**Task 1:** Reproduce the passage on Maasai manyatta tourism word for word, from "I don't know" to "for no matches.".
**Task 2:** Continue the account of tourist visits to Maasai manyattas from the point where it stops.

**Text shown:**
****************************************
It is just so sad to see how tourists are completely duped in all senses of the word when they visit these manyattas. When we went to one earlier in the semester they told us that Maasai do not use any modern technologies whatsoever, explaining that every morning they make a fire for the entire manyatta to use by rubbing sticks together to ignite it since they do not even use matches. They told us how all Maasai are polygamous, and that the only things that their diet consists of is a mixture of cow's milk and blood. These were all versions of the truth, but really failed to capture how the modern culture is changing and adapting to development and contact with the West.
I don't know a single Maasai who only eats cow's milk and blood, and in fact, blood is only really drunk during ceremonies. Also, because of Christianity, many Maasai men are giving up polygamy. But funniest of all is that Kenneth, my tour guide through the manyatta when we went as a group for class two months ago acted as my translator when we did our first day of interviews, and every so often an interview would be interrupted by the sounds of his American pop ring tone on his cell phone. So much for no matches.
But no matter how disturbing this fudging of the truth was, it was nothing compared to the corruption involved in all levels of this business. Firstly, the thing that our study has focused on a lot is the fact that tour drivers take 97% of the entry fee that the tourists pay to the manyatta. They get away with this because of the fact that pretty much the only way for the manyattas to get tourists in the first place is through the drivers, and at least if tourists are there they can still manage to make money by selling their goods to them.
****************************************
**Available data:**
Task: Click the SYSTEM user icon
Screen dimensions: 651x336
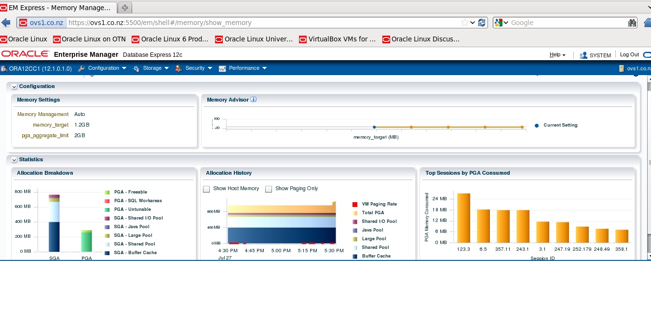Action: click(583, 55)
****************************************
**Task answer 1:**
I don't know a single Maasai who only eats cow's milk and blood, and in fact, blood is only really drunk during ceremonies. Also, because of Christianity, many Maasai men are giving up polygamy. But funniest of all is that Kenneth, my tour guide through the manyatta when we went as a group for class two months ago acted as my translator when we did our first day of interviews, and every so often an interview would be interrupted by the sounds of his American pop ring tone on his cell phone. So much for no matches.

**Task answer 2:**
In speaking to the three group ranch officials, they really delved into these issues with the tour drivers, which is one of their chief concerns with the cultural manyattas. Then, we spoke with a fourth official about how people register manyattas. The conservation at first was very technical about that process of registration, but then from him we finally received a truthful answer: HIV/AIDS and prostitution are problems in the manyattas.
All other officials we had spoken to, from the management committees of the manyattas themselves to the group ranch officials had said that they had addressed the problem of HIV/AIDS through education and that prostitution was not an issue because all men came to the manyattas with their wives--and yet, in interviews with manyatta members we found that many of them had their family living outside of the manyattas to take care of their livestock or shambas (farms). While the education programs had certainly helped to alleviate the severity of the problem (one manyatta was completely wiped out by AIDS), this official informed us sexual promiscuity and spread of STDs is still a problem.
And he went further. He explained how all of the corruption among manyatta committees in taking larger shares of communal money for themselves stems from the corruption of the group ranch officials themselves, in other words, the very three officials with whom we had just spoken. He explained how group ranch officials ensured close relationships with manyatta management, and how money from the manyattas went into election campaigns for group ranch officials. We sat there and listened, questioned, fascinated at what was actually going on, outraged at how many lies we had been told.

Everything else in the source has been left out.